Myth: The CB350F is jetted rich from the factory and either the float level must be leaned or the jetting. Not so. This fallacy is perpetuated on forums, so beware. Even after 5,000 foot elevation, the engine is rich by only one main jet size, requiring a change from a #75 to a #72 main jet.
Tip: It is well known by now that the Cruzin' Image big bore kit for the CB350F has a piston ring problem. The rings are soft, and if the installation itself (through improper machining) doesn't result in the engine burning oil, the rings wearing excessively by within just a few hundred miles probably will.
Tip: There is richness potential in the carburetors' needle jet and jet needle. These are high-wear parts and meter most of the fuel delivery. Thus many CB350F carbs being fifty years old and with some attendant mileage are operating rich and there is no solution because Honda is out of these parts.
Quirk: Like all of Honda's 70s fours the CB350F has an aggravating 180 degree throttle.
Tip: This however is easy to fix and yields a welcome benefit.
Quirk: The CB350F intake manifolds are not all the same. The center two are different from the outer two.
Quirk: These carburetors are prone to corrosion more than any other Honda carburetor, with the damage occuring mainly at the main jet tower. This is critical because the main jet must seal at the end of the tower, and when it does not, this is another potential source of operational richness.
Quirk: A good quirk this time.

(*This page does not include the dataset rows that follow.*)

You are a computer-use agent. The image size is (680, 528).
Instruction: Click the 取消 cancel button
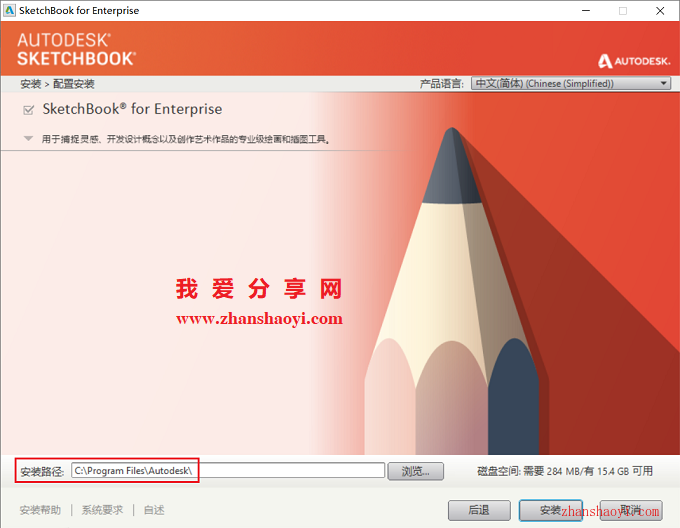tap(631, 510)
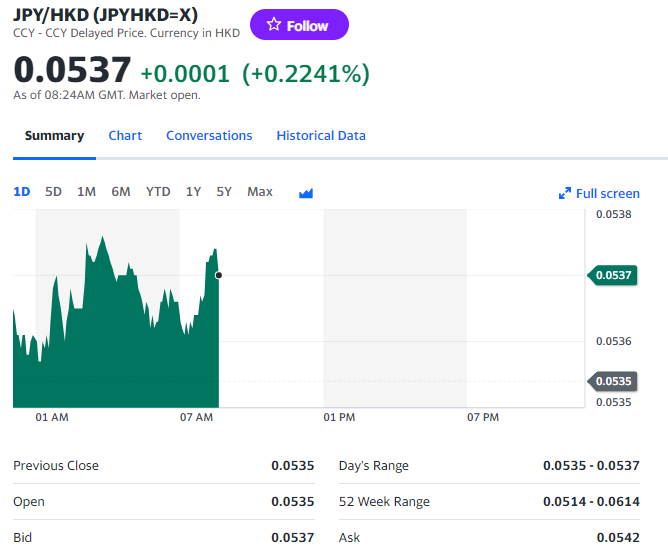This screenshot has width=668, height=557.
Task: Click the gray 0.0535 previous close label
Action: click(x=612, y=381)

The CB350F is blessed with the only fast idle mechanism of the 70s fours, if you don't count the CB650.
Quirk: The o-ring that seals the main jet on this carburetor is not available from Honda or from any of the usual sources. Or any source for that matter save one, a company that sells only to shops and not to the public. It makes a difference.
Tip: It is ridiculously easy to stop front brake squeal on this model. But it is not done in any of the ways that folks talk about.
Quirk: These engines typically have very low cylinder compression due to defective valves with as little as 8,000 miles. This is not difficult to fix however and even to prevent. But until it is done don't expect good performance.
Tip: Too much is made of the typical Honda voltage drop of 2 volts at the ignition coil, with the addition of relays advocated to overcome this and supposedly improve ignition performance. Maintain the ignition system properly, service the harness connectors, adjust and service it skillfully, and do the same with the carburetors (the parts most affected by the drop), and you can ignore the quite normal 2v drop.